On Mon, Jul 27, 2009 at 11:13:50AM +0300, Gleb Natapov wrote:
> On Mon, Jul 27, 2009 at 11:02:06AM +0300, Michael S. Tsirkin wrote:
> > On Mon, Jul 27, 2009 at 10:31:38AM +0300, Gleb Natapov wrote:
> > > On Mon, Jul 27, 2009 at 09:28:34AM +0300, Michael S. Tsirkin wrote:
> > > > On Mon, Jul 27, 2009 at 08:33:12AM +0300, Gleb Natapov wrote:
> > > > > On Sun, Jul 26, 2009 at 07:22:25PM +0300, Michael S. Tsirkin wrote:
> > > > > > Here's an untested patch with partial support for level triggered
> > > > > > interrupts in irqfd. What this patch has: support for clearing 
> > > > > > interrupt
> > > > > > on ack. What this patch does not have: support signalling eventfd 
> > > > > > on ack
> > > > > > so that userspace can take action and e.g. reenable interrupt.
> > > > > > 
> > > > > Do we want level triggered irqfd to be used only for device 
> > > > > assignment?
> > > > 
> > > > generally level triggered-not only.
> > > > But irqfd is promarily for device assignment and emulated devices.
> > > > 
> > > If it is for emulated device zeroing irq level on ack is not acceptable.
> > 
> > OK, forget about emulated devices for now. Let's focus on assigned
> > devices.
> > 
> Can't. We should design interface that works for everything.

We can always add the KVM_MAKE_COFFEE ioctl later.

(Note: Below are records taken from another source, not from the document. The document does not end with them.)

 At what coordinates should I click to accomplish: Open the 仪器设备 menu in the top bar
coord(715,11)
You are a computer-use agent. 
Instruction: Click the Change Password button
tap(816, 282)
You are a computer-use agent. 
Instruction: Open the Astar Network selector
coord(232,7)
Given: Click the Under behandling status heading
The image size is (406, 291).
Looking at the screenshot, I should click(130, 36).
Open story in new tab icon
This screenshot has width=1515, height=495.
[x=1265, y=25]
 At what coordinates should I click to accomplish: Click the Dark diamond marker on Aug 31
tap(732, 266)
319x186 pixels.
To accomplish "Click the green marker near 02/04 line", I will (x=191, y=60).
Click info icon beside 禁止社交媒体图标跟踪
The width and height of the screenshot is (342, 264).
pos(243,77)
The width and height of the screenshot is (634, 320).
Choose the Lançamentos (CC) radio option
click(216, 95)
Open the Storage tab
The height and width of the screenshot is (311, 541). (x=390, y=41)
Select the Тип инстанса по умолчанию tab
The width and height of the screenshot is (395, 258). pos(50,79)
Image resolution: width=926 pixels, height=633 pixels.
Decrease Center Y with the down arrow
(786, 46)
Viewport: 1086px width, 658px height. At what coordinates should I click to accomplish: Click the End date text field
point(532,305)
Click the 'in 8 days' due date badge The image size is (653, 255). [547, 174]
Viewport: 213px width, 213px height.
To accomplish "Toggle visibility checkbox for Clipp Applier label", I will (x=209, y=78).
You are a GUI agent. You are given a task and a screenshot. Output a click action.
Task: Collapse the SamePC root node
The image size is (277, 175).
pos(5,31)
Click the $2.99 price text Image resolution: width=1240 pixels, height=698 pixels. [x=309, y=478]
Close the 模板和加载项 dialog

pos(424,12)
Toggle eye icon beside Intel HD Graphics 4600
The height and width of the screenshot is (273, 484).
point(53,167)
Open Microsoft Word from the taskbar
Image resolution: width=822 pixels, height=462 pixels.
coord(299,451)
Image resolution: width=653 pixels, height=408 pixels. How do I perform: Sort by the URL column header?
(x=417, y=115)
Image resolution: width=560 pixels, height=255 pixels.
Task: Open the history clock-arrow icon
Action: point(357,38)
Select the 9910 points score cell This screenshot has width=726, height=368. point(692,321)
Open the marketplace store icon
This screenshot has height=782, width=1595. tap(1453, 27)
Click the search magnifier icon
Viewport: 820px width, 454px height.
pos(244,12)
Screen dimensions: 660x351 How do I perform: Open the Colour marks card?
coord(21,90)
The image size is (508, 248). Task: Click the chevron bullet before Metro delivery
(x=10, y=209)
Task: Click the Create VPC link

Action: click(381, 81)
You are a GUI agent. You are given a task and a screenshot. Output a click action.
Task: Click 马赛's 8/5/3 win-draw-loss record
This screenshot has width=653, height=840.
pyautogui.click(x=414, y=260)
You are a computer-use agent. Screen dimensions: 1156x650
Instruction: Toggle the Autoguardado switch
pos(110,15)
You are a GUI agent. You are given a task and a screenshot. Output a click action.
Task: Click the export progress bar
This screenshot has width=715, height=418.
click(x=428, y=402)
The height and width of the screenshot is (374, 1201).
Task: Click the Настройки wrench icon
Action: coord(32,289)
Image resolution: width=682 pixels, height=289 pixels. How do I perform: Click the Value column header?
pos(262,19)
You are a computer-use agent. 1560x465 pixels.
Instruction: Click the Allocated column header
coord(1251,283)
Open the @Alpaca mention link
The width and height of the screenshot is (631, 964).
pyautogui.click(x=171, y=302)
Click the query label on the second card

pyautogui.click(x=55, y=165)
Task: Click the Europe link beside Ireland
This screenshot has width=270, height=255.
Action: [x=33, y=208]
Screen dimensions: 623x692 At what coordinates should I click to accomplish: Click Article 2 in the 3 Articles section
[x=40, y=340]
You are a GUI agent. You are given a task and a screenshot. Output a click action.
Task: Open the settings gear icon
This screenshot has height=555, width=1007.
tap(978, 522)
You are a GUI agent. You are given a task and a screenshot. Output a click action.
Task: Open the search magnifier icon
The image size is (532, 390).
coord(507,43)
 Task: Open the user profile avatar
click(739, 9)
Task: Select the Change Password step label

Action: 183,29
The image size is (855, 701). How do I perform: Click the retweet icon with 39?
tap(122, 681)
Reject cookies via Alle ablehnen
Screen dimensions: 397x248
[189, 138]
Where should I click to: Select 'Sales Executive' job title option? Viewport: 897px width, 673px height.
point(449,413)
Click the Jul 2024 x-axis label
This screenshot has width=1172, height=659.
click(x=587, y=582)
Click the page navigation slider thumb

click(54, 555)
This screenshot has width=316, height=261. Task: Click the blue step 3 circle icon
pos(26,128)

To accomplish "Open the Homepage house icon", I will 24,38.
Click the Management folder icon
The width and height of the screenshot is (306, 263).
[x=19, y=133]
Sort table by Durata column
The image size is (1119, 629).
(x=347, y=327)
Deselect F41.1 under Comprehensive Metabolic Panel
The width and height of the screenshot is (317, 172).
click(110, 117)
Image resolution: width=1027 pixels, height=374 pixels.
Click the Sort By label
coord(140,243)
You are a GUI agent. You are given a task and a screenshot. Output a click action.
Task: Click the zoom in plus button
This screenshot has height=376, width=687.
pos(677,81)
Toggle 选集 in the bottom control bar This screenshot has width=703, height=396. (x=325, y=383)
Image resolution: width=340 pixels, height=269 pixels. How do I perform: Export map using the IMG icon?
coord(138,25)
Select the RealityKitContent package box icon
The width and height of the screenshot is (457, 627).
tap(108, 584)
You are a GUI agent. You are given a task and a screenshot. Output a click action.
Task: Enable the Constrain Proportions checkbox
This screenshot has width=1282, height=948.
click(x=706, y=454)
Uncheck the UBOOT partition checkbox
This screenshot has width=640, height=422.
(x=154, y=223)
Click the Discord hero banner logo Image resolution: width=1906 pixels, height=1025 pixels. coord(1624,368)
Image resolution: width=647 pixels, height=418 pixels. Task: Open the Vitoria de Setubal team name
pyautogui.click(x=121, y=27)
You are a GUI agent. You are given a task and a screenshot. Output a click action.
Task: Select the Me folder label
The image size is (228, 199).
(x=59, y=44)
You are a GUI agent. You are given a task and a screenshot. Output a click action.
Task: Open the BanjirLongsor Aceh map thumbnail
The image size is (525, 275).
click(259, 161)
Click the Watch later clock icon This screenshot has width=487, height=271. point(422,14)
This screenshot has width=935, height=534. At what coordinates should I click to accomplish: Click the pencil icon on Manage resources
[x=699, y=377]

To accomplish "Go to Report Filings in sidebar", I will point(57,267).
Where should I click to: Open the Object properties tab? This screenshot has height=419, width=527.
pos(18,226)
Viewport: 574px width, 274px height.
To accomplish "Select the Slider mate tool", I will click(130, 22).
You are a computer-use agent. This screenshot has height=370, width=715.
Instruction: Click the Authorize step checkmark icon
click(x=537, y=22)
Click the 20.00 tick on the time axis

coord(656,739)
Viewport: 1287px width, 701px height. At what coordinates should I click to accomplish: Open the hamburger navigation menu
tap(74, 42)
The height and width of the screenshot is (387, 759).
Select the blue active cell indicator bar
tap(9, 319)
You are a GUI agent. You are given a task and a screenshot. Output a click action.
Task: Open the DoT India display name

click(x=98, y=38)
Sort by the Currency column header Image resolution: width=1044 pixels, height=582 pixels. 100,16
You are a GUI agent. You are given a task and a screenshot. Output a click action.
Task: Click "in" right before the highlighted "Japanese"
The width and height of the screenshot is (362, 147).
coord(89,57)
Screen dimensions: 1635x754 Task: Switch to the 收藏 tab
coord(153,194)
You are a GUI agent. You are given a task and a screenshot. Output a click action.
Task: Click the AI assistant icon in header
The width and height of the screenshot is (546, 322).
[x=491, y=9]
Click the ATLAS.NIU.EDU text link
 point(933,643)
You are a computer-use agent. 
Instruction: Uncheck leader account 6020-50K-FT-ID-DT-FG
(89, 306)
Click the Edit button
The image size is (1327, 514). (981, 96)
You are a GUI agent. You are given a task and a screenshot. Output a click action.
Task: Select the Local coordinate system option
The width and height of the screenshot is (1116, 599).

> > > > > Because if not it is not appropriate to zero irq level on ack.
> > > > 
> > > > The bit that is missing in this patch, is that we'll signal eventfd
> > > > after we zero irq. Userspace polls that and re-asserts irq.
> > > That is not needed for device emulation. Emulated device should lower
> > > irq line by itself. It know exactly when to do it. Please don't push
> > > broken device assignment model to emulated devices.
> > > 
> > > > 
> > > > > And you
> > > > > have no other way to zero irq level?!
> > > > 
> > > > The reason is interrupt sharing: device can assert interrupt
> > > > but can not clear it by itself.
> > > For interrupt sharing to work you need to allocate source id for each
> > > irqfd.
> > 
> > BTW, current SET_IRQ_LINE interface uses a common source id for all
> > irqs. Does this mean that interrupt sharing in guest is broken now?
> No. It means that sharing in handled in userspace by chipset emulation.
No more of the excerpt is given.